Start of Given data

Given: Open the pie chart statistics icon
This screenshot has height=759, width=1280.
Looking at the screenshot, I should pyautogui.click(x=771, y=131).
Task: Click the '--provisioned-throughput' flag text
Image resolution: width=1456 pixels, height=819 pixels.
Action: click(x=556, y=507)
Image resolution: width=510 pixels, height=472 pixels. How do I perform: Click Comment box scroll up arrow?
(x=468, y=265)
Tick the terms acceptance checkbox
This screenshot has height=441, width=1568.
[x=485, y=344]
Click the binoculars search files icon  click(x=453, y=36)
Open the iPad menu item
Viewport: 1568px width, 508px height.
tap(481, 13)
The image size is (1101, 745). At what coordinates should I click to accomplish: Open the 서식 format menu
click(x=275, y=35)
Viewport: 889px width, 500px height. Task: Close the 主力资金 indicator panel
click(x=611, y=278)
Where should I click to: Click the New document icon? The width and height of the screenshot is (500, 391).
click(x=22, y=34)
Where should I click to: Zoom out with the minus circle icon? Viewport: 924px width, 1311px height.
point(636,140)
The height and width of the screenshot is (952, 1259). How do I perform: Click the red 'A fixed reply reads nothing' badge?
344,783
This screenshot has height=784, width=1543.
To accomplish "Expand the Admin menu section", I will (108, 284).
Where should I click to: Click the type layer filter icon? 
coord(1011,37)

End of Given data

» **How to complete this task**
The line containing "Where should I click to: Zoom" and all lines after it, to the end of the records, are to be output exactly and alone.

» **Your response**
Where should I click to: Zoom out with the minus circle icon? Viewport: 924px width, 1311px height.
point(636,140)
The height and width of the screenshot is (952, 1259). How do I perform: Click the red 'A fixed reply reads nothing' badge?
344,783
This screenshot has height=784, width=1543.
To accomplish "Expand the Admin menu section", I will (108, 284).
Where should I click to: Click the type layer filter icon? 
coord(1011,37)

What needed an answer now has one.